Jim,
In a NAT configuration, the primary bottleneck is the return traffic.
Web traffic tends to be very asymmetrical (the ratio between incoming and
outgoing traffic may be as high as 1:50 and the front-end server has to
process all return traffic).
With DR, the bottleneck will be the incoming NIC. (Probably the
number of packets the driver can receive). I expect this to be
as high as 10-12K requests per second on a 100Mb line, with
a reasonable NIC/driver.
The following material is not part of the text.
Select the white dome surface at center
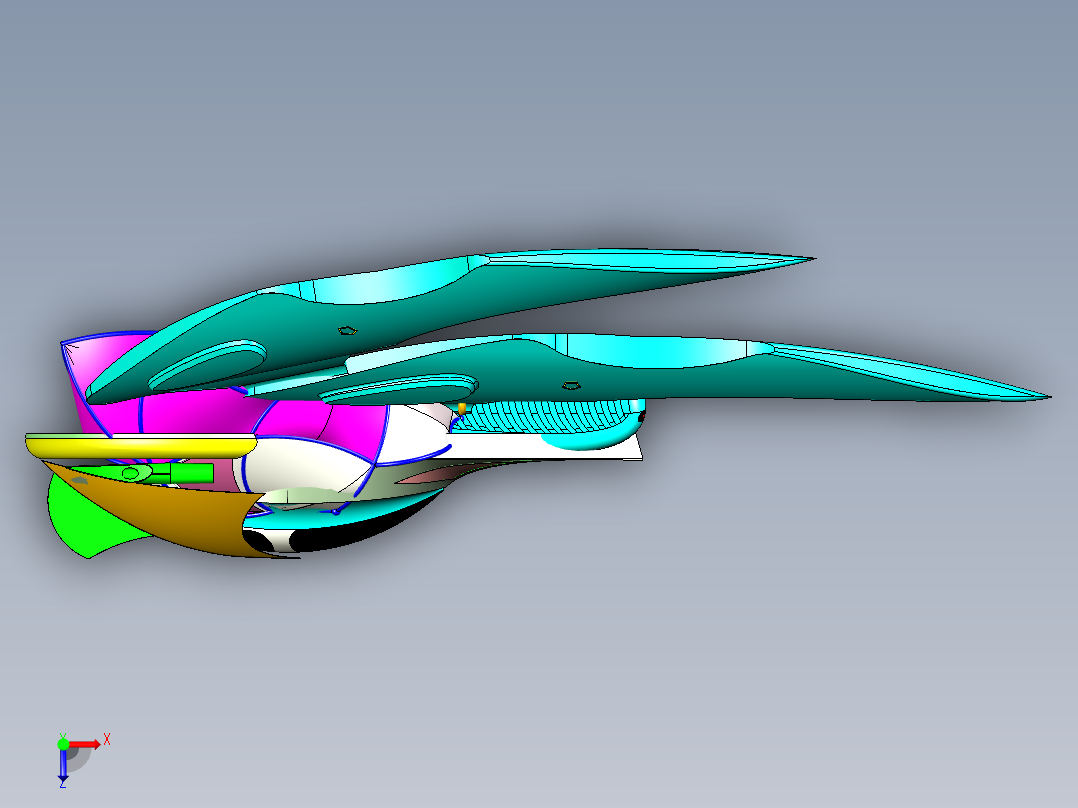The width and height of the screenshot is (1078, 808). point(300,468)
DR has some limitations,
but it is clearly the fastest way to go.
The stack will not make a big difference, as most LVS processing
happens in the kernel, just above the driver layer.
/sG
-----Original Message-----
From: Feldman, Jim [mailto:Jim.Feldman@xxxxxxxxxx]
Sent: Monday, March 19, 2001 2:39 PM
To: 'lvs-users@xxxxxxxxxxxxxxxxxxxxxx'
Subject: RE: Coyote Point Load Balancer
The current (probably April 2001) issue of Linux Journal has an article from
a pair of Erikson engineers who were looking at using LVS to front end a
bunch of diskless web servers. They only tried NAT in the article, and on a
500mhz pIII got about 1700-1800 connections per second before it topped out
(tested using Web Bench). Direct connection to the servers yielded around
8000 connects/sec. What wasn't clear was where the bottleneck was. Would a
Ghz class pIII double the throughput, would better NIC's help, is there a
limitation of the Linux stack? They were going to try the DR mode, but
hadn't by press time. I believe they were using the stock 6.2 RedHat
Piranha dist. The 2.4 kernel is reputed to have a more efficient network
stack, does anyone have a feel for the amount of perf improvement for LVS
(understanding that Web Bench is a benchmark and nothing more)?
jim
-----Original Message-----
From: Steve Gonczi [mailto:Steve.Gonczi@xxxxxxxxxxxxxxxxxx]
Sent: Monday, March 19, 2001 9:01 AM
To: 'lvs-users@xxxxxxxxxxxxxxxxxxxxxx'
Subject: RE: Coyote Point Load Balancer
I took a quick look.
Seems like a low-end solution. (8000000 connections per hour
works out to 2k connections per second).